The apparent cause is infertility due to insufficient numbers of shared recent ancestors because of population size in the flies and mating strategy among humans.  The link will give the logic for that as well as evidence.  Of course I am eager for more evidence.  I do not have a British man-of-war to call on.  I can only listen in the night and fog in hopes that the right sound can be brought to the attention of the right person. 

So I was delighted when a friend brought your article (Nell Lake Labor, Interrupted Harvard Magazine vol. 115 no. 2 November-December 2012 page 21) to my attention.  You point out that the number of children born by Ceaserian section – by surgery – in the United States has risen to about 30 % and this seems very high.  You do an excellent job of picking through conflicting opinions, but there is one thing that might be the case that you did not mention – probably because nobody knows.

As a radiology resident I occasionally would interpret “pelvimetry” films done on pregnant women.  A pelvic film would be taken under defined geometrical conditions.  Landmarks could be measured.  Magnification could be corrected.  An interpretation could be made as to whether the pelvis was big enough to permit an ordinary vaginal birth.  More recenlty I have not heard of pelvimetry being done; your article suggests that by the time such a study would be indicated a surgical procedure is already planned anyway. 

I have heard that male development has declined to the point where the average male organ length is dropped from six inches to five.  I have heard that incomplete development of that organ – hypospadias – has increased.  I was at a fertility conference when it was announced the the UN had lowered what a “normal” sperm count was.  This they do regularly.  Sperm counts have fallen and continue to fall. 

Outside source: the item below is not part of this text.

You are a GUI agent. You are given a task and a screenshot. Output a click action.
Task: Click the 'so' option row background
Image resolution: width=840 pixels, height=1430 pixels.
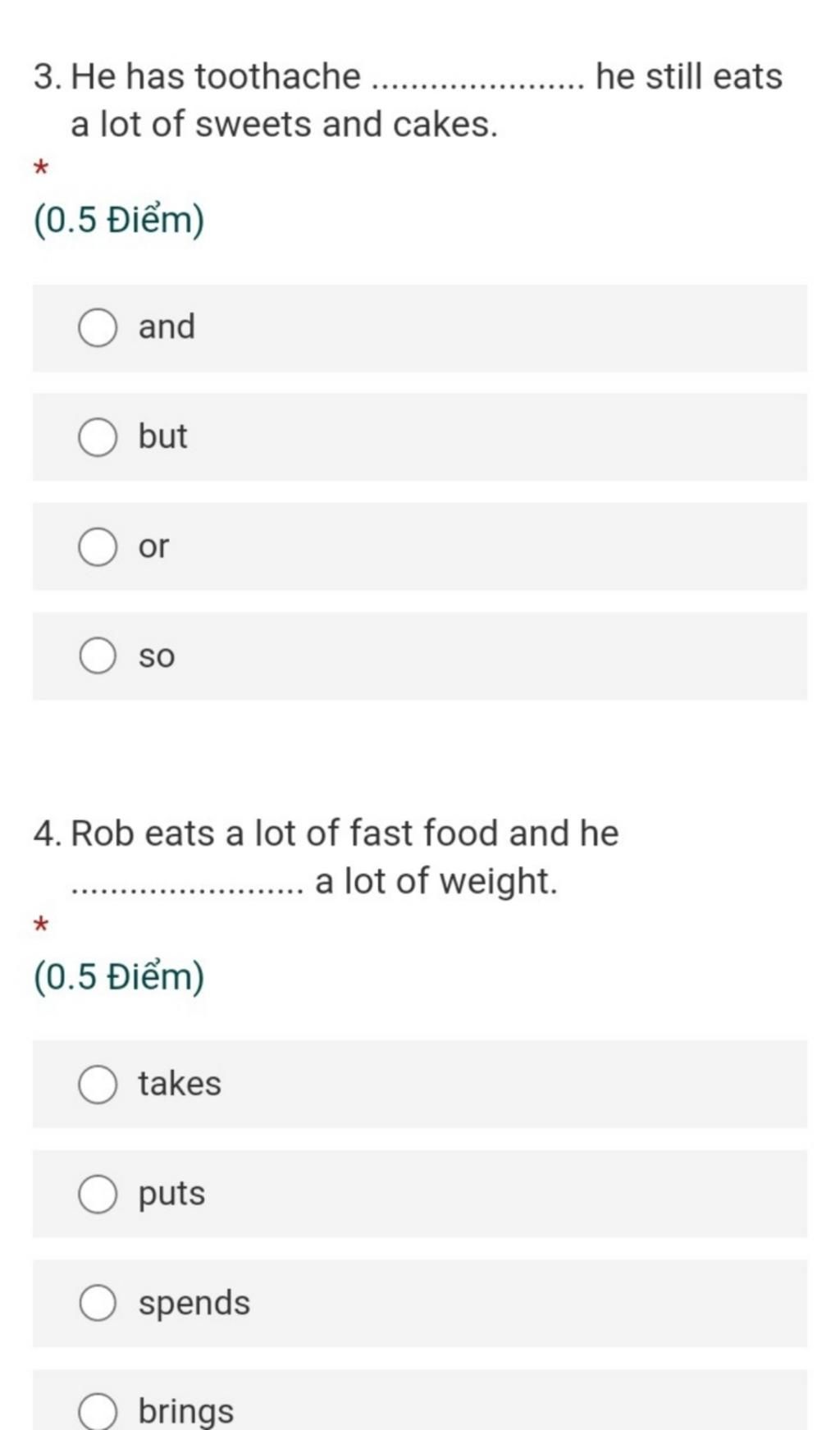pyautogui.click(x=420, y=656)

As Homer mentions in the Iliad during the wild scene when the Trojans are storming the Greek camp, men just aren’t as manly as we were.  (I’m pretty sure the Greeks also faced falling sperm counts and falling fertility for the same reason we see them, but of course it cannot be proven.)  I have heard this attributed to estrogens in our food, but nobody is sufficiently concerned or convinced to make much of it.

The question in my mind is whether women’s pelvises are also getting smaller.  If the average woman’s pelvic outlet has decreased to the degree that male organs have that would account for a large part of the increase in the number of childbirths that are done with surgery.  I do not know how one would do a study to figure it out.  So far as I know it hasn’t even occurred to anybody to wonder.  But to me it seems an obvious question.  So I was wondering whether during your preparation for the article anybody ever mentioned any evidence or even speculated that there might be something like that going one.

Sorry I’m usuing snail mail; it makes it less convenient to reply.  I couldn’t find an email adress for you.  But perhaps you would be kind enough to let me know.